In the field of mechanics and structures, flutter refers to an aeroelastic phenomenon where a body's own aerodynamic forces couple with a its natural mode of vibration to produce rapid periodic motion. Aeroelastic flutter occurs under steady flow conditions, when a structure's aerodynamic forces are affected by and in turn affect the movement of the structure. This sets up a positive feedbackloop exciting the structure's free vibration. Flutter is self-starting and results in large amplitude vibration which often lead to rapid failure.
The aerodynamic conditions required for flutter vary with the structure's external design and flexibility, but can range from very low velocities to supersonic flows. Large or flexible structures such as pipes, suspension bridges, chimneys and tall buildings are prone to flutter. Designing to avoid flutter is a fundamental requirement for rigid airfoils (fixed wing aircraft and helicopters) as well as for aircraft propellers and gas turbine blades.

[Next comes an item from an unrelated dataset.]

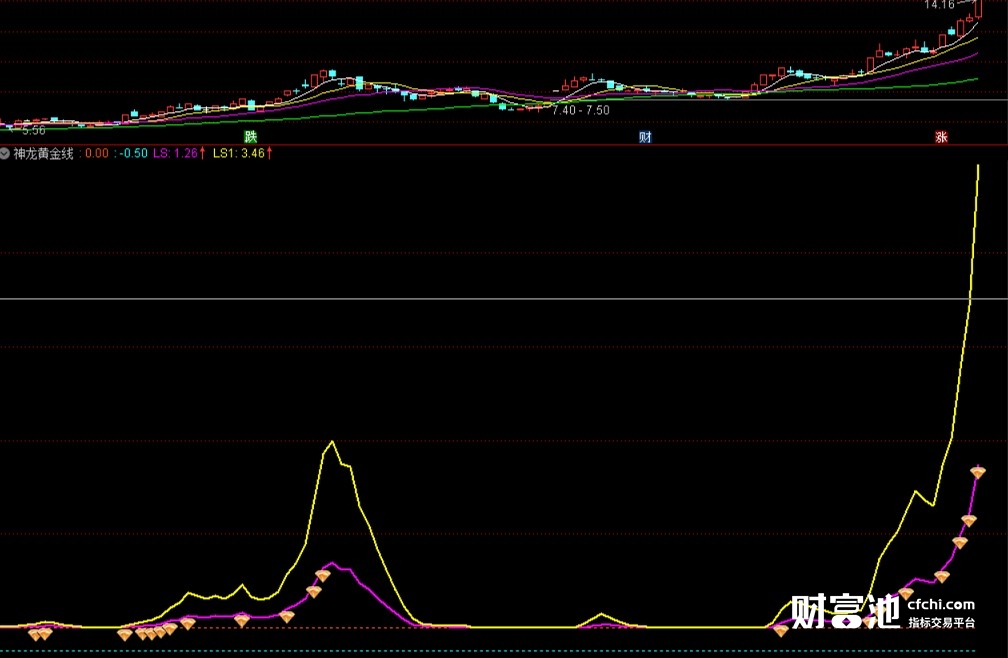This screenshot has width=1008, height=658.
Task: Open the cfchi.com link
Action: [x=940, y=604]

Prediction of flutter prior to modern unsteady computational fluid dynamics was based on empirical testing. As a result many pioneering designs failed due to unforeseen vibrations. The most famous of these was the opening of the original Tacoma Narrows Suspension Bridge in mid 1940, which failed spectacularly 4 months later during a sustained 67kph crosswind and became know as Galloping Gertie for its flutter movement.
During the 1950s over 100 incidences were recorded of military or civilian aircraft being lost or damaged due to unforeseen flutter events. While as recently as the 1990s jet engine flutter has grounded military aircraft.
Techniques to avoid flutter include changes to the structure's aerodynamics, stiffening the structure to change the excitation frequency and increasing the damping within the structure.